TStiempre con paso prudente por miedo a pisarse las ojeras, Casandra era una sombra deshilachada que iba dejando una estela de misterio allá por donde pasaba. La conocí en La Sidrería en una esas noches de frío invierno en las que algunos ciconianos de letras nos reuníamos al calor de la palabra frente a una taza de café. Reconfortada con el tono belicoso y banal de nuestras tertulias, Casandra hizo de aquel espacio su hogar, tanto que acabó durmiendo en el mármol de sus mesas una vez la clientela regresaba a casa para rendirle cuentas a la almohada del tedio de la jornada. Yo también un ser de sombras, no tardé mucho en enamorarme del cadáver de su rostro, que era blanco y tibio, como debieran ser todos los cadáveres, y ella hizo lo propio rindiéndose a mis ojos tristes, que, decía, le recordaban tormentas de amores pasados. Me gustan los escritores , susurró una noche en la que el calor de la chimenea nos empujaba a fungibles confidencias, y yo que había conocido a muchos escritores, a cual de ellos más insoportable, confirmé mis sospechas de que el amor es cosa de mujeres. Aunque decía amar a los escritores, nunca leía sus libros, solo sus ojos, que eran, afirmaba, la mejor imprenta del alma. Y en esos ojos míos de tormentas y pasado, ella dejaba mecer silencios a gritos.
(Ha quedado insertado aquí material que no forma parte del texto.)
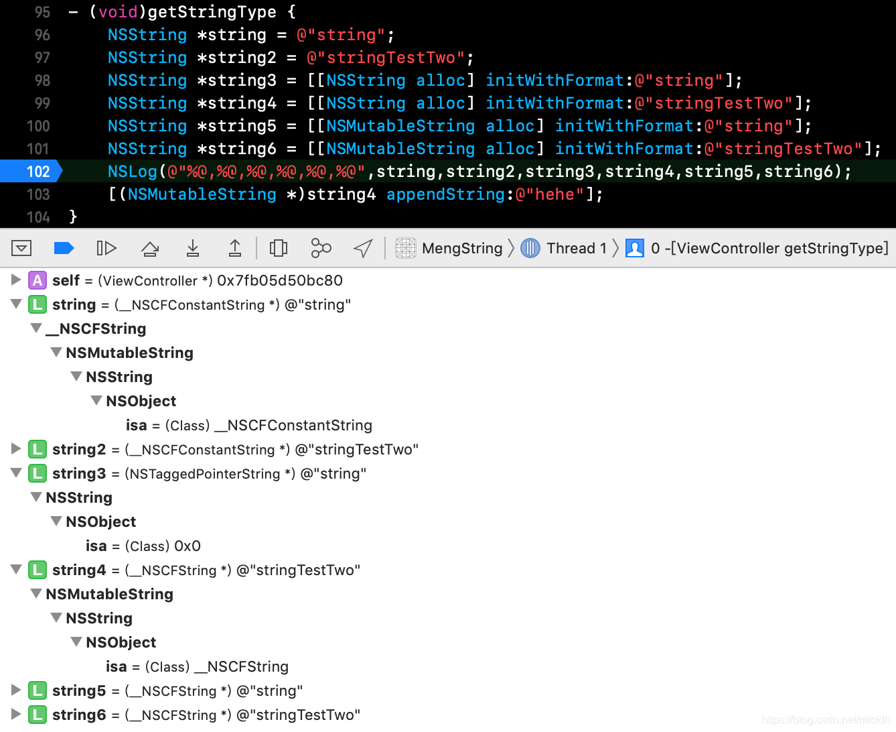Select the step over icon
The height and width of the screenshot is (732, 896).
[x=149, y=248]
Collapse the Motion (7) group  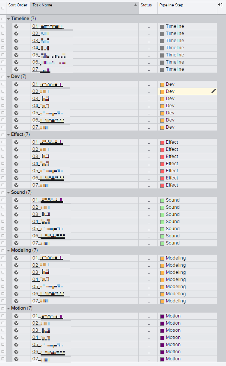(9, 308)
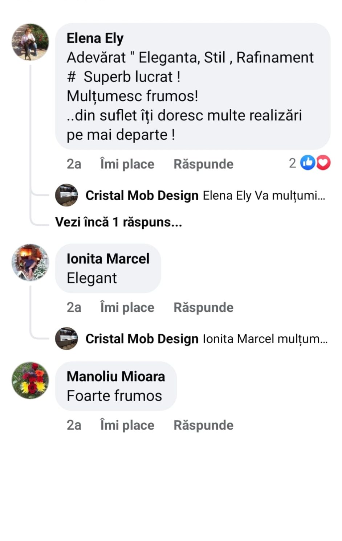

Una noche gélida, Casandra probó el colchón de mi cama; al alba se marchó enfadada alegando que le habían resultado demasiado confortables las caricias de mis sábanas.

Casandra era fría y le gustaba el frío, pero en sus labios de témpano encontré aquella noche todo el calor que la vida entonces estaba dispuesta a concederme.